BLOG — Chilis that came before the McKinney Chili Cook-off
- Published: February 17, 2011
Eliza Minde-Berman ate a spoon full of her vegetarian chili at the Emporium and pondered its taste.
“It’s sort of spicy… but not quite,” she said, taking another bite. “I taste corn, which I like! And big green peppers, which I kind of like.”
As a kindergartner, Eliza was very discerning. She was right. The vegetarian chili that Nora had cooked up that day featured the flavor of the actual vegetables, in a soupy, sweet broth with a hint of smoke from the chipotle chilis. It was sort of spicy, but not in a way that knocked you down.
The chile con carne on the same day was a very different experience. The classic version of the stew was richer, fuller bodied, and it had a more unified taste.
In a side-by-side taste test, the traditional meat version won my vote. But who am I to judge a chili? After a quick Google search I soon learned that Wild West may have died out, but the wild western world of chiliheads is alive and kicking up some heat.
The International Chili Society exists for those “who eat, drink, breathe and sleep chili.” According to the Web site, “Our sole purpose is to promote, develop and improve the preparation and appreciation of true chili” and to “further the camaraderie of chiliheads.”
The organization holds an annual World’s Championship Chili Cookoff, which will be held in Manchester, N.H. in October. It keeps a record of all the chili champions, starting in 1969 with C.V. Wood, Jr., the man who built Disneyland for Walt Disney, and Joe DeFrates, the only man ever to win the National and the World Chili Championships. Defrates also guessed that the reason chili had such universal appeal was because, “Chili powder makes you crazy.”

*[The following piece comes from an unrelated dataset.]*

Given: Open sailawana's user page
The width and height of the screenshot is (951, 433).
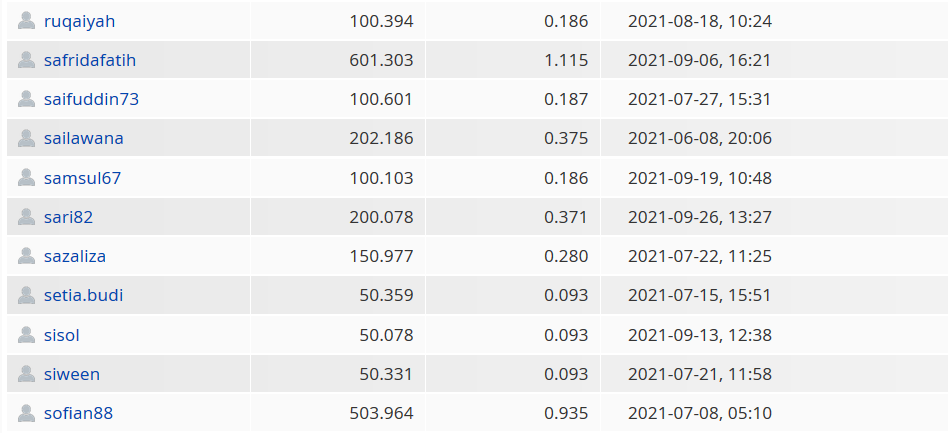Looking at the screenshot, I should 84,138.
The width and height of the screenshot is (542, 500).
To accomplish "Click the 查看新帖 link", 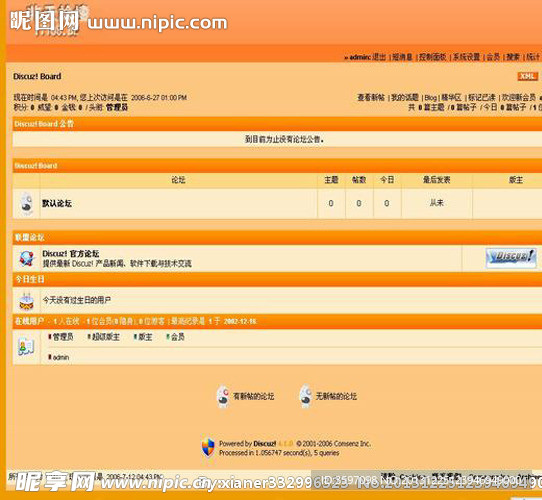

What’s to know about chili, according to the site, is that it consists of a mixture of meat, beans, peppers, and herbs known to the Incas, Aztecs, and Mayan Indians long before Columbus and the conquistadores. The dish matured as Canary Islanders, transplanted in San Antonio during the 18th century, used local peppers, wild onions, garlic, and other spices to recreate the foods they had cooked for generations in their native land. And the cattle drivers and trail hands further popularized the dish throughout the Southwest, likely using ingredients such as buffalo, jackrabbit, armadillo, rattlesnake, or whatever was on the trail.
The recipes for chili are as diverse as the stories behind its inception. There is the “original” San Antonio chili that uses beef, pork fat and red, ancho and Serrano chilis. There is Mexican chili, Super Bowl chili, habanero hellfire chili, white bean chili, Cincinnati chili with cinnamon, cloves and chocolate, and even Seafood chili with clam juice, red wine and clams, mussels and grouper.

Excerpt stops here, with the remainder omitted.